Higher education must discard elitism and broaden access said panelists at Charting the Future of Higher Education, reports Diverse. Education Sector hosted the conference, which was funded by the Lumina Foundation. Discussants contrasted Washington Monthly‘s college guide, which looks at how colleges encourage social mobility, with the U.S. News guide, which ranks colleges on selectivity.
“We think (students) need lots more options that better match students to institutions that will both challenge and prepare them for a more global future that we see reflected in these international rankings,” said Lumina CEO Jamie Merisotis in opening remarks.
Basing degrees on “seat time” is old hat, said Robert Mendenhall, president of the online Western Governors University. WGU awards degrees when students demonstrate competencies, “irrespective of how many courses they took.”
“We have an environment that doesn’t foster innovation or change,” Mendenhall said. The accreditation process takes too long, for example. “If you can figure out how to stay in business five years without being accredited, you’ll get it.”
Zakiya Smith, senior education adviser at the White House Domestic Policy Council, defended regulation, citing new rules limiting for-profit colleges. “We’re always open to ideas, so we’re balancing (innovation and regulation) and not harming people,” said Smith.

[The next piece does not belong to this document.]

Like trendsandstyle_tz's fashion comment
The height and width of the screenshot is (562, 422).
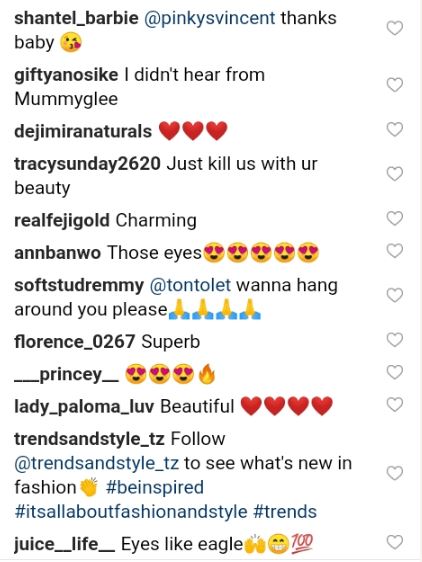click(395, 473)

Accreditors “judge newcomers largely on how much they look like those who already exist,” countered Carey. That’s one reason for-profits exist, he said. “There should be a fast track to accreditation for those who make the best case, and a fast track out for those who are not serving students well.”
Rising tuition is putting higher education out of reach, warned Paul Glastris, editor of the Washington Monthly. Federal higher education investment should focus on community colleges to have the most impact, Glastris told Community College Times after the forum.
Kevin Carey, policy director of the Education Sector, called for reforming college admissions with innovations such as ConnectEDU, which matches students with colleges that meet their needs and budgets.
ConnectEDU helps elite colleges recruit high-achieving students from rural, lower-income or other often-overlooked high schools, explained founder and CEO Craig Powell. Many students from those schools don’t understand how education affects their career goals, don’t believe they have a chance to get into a good college, don’t realize they might be eligible for financial aid, and don’t understand the impact of a huge amount of student loan debt.
ConnectEDU allows students to post their transcripts, grades and other data online; keep track of applications and financial aid forms; and select a career.
The “vast majority of kids” using ConnectEDU enroll in a community college, said Powell. Some are pursuing an associate degree or certificate, while others want to cut the cost of a four-year degree. ConnectEDU helps them plan careers and monitor their progress, he said.
Smith agreed that not all students need a four-year degree to be successful.